Moon Rocket: Atlas V with LRO/LCROSS


United Launch Alliance Atlas 5 with NASA’s LRO & LCROSS stacked on top, is rolled out from the Vertical Integration Facility at Complex-41, Cape Canaveral Air Force Station, for a June 18 launch target. Photo Pat Corkery/ULA.

Even as Barack Obama's Human Spaceflight Review Committee held its first public hearing in Washington, Wednesday, the first true missions of his predecessor's Vision for Space Exploration were rolled out at Cape Canaveral.

Month's delayed, with many millions of miles ahead for each of these fourth generation Precursor mission recommended before any "extended human activity on the Moon," the Lunar Reconnaissance Orbiter (LRO) and Lunar CRater Observation and Remote Sensing Satellite (LCROSS) could be the beginning or the Grand Finale of a new era in lunar exploration.

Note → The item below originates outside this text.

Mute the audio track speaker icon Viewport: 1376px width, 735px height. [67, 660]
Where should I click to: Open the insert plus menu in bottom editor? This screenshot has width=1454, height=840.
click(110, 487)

It's an era that probably truly began with Japan's Kaguya lunar orbiter, a mission just ended.

Though some might say the era truly began with Clementine in 1994, though it might be more proper to give such a distinction to the humble Lunar Prospector, who's data are still yielding science ten years after it was plowed into the depths of a permanently darkened polar crater in 1999. The fanciful end to Prospector is the primary mission of LCROSS.

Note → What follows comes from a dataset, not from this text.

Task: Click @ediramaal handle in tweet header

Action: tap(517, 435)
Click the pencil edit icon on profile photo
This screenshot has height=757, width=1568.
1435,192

As much a breakthrough as Kaguya and India's Chandrayaan-1 remain, LRO and LCROSS stand a head taller, with the anticipation of millions riding with them to the Moon.

The first in a series of launch opportunities this week, narrowed to accommodate a hard fought battle to launch STS-127 that ended Wednesday morning, opens for the Atlas V carrying LRO-LCROSS to the Moon Thursday at 2112 UT.